ONU exhibe prisión preventiva prolongada contra mujeres en México: algunas pasaron hasta 15 años sin sentencia
Un informe del comité Cedaw documenta violaciones a derechos de 22 internas del penal federal femenil de Morelos.

Un grupo de 22 mujeres en México permaneció en prisión preventiva durante más de una década —en algunos casos hasta por 15 años— sin recibir sentencia, en un contexto que vulneró sus derechos fundamentales, señaló el Comité para la Eliminación de la Discriminación contra la Mujer (Cedaw) de la Organización de las Naciones Unidas (ONU).
El pronunciamiento fue difundido por la Oficina del Alto Comisionado de la ONU para los Derechos Humanos, que detalló que las mujeres afectadas estuvieron recluidas en el Centro Federal de Readaptación Social número 16, ubicado en Coatlán del Río, Morelos, el único penal federal exclusivo para mujeres en el país.
De acuerdo con el dictamen del comité internacional, las internas permanecieron durante años privadas de la libertad sin revisiones adecuadas de la medida cautelar que justificaba su encarcelamiento. “Estas mujeres fueron mantenidas sin una revisión adecuada de la medida de detención”, explicó Erika Schläppi, integrante del Cedaw.
La mayoría de los casos se originó a partir de detenciones realizadas desde 2009, durante el gobierno del entonces presidente Felipe Calderón, en el contexto de la estrategia federal contra el crimen organizado.
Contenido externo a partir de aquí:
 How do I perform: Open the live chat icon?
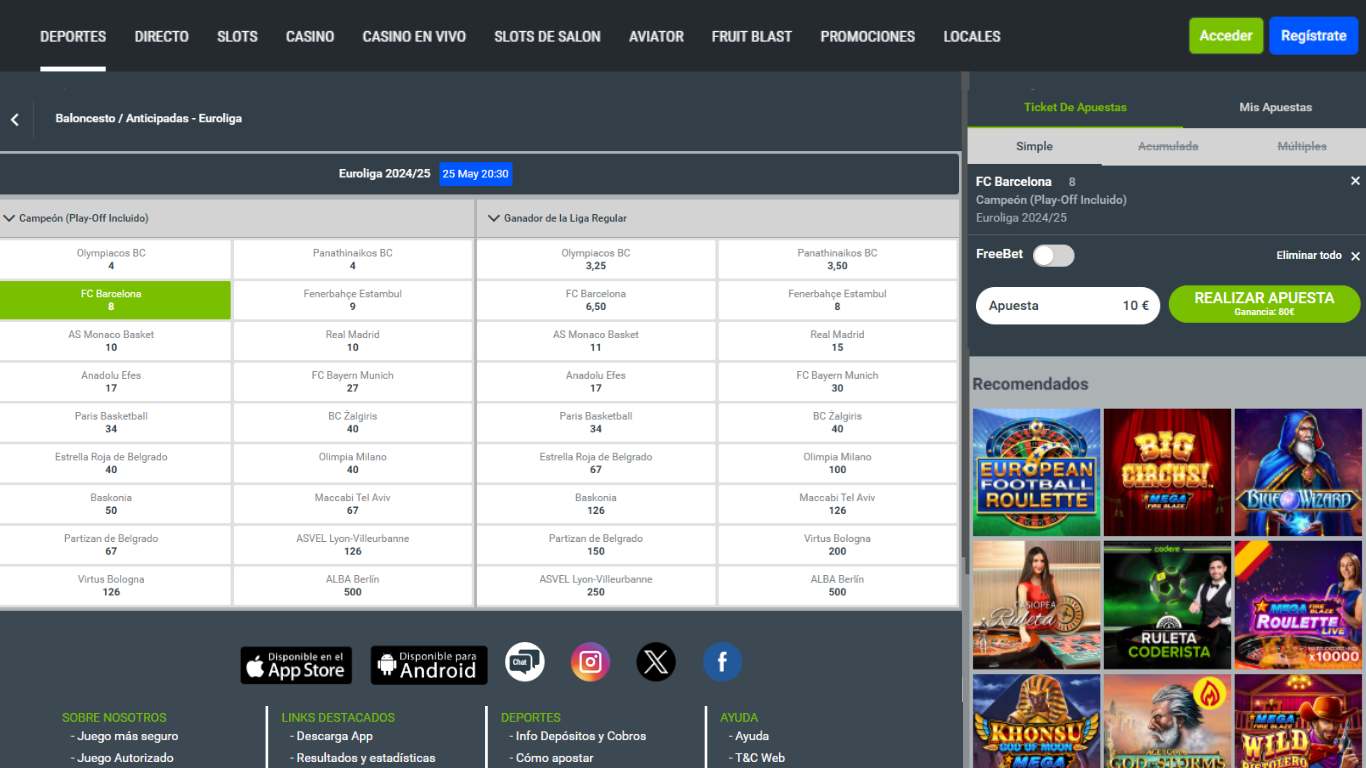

Las mujeres fueron acusadas principalmente de presuntos vínculos con la delincuencia organizada y quedaron sujetas a prisión preventiva oficiosa, una medida constitucional que obliga a mantener a los imputados en reclusión mientras se desarrolla el proceso judicial para ciertos delitos.
Sin embargo, el comité de la ONU observó que en varios expedientes no hubo avances sustanciales en los procesos ni revisiones periódicas de la prisión preventiva, lo que derivó en estancias prolongadas en prisión sin resolución judicial.
El informe también documenta que al menos tres de las mujeres fueron absueltas entre 2023 y 2024, luego de haber pasado más de diez años privadas de la libertad.
Además, el Cedaw advirtió sobre las condiciones de aislamiento que enfrentan muchas internas, ya que el penal se encuentra lejos de sus lugares de origen, lo que limita las visitas familiares debido a los costos y las dificultades para trasladarse hasta el centro penitenciario.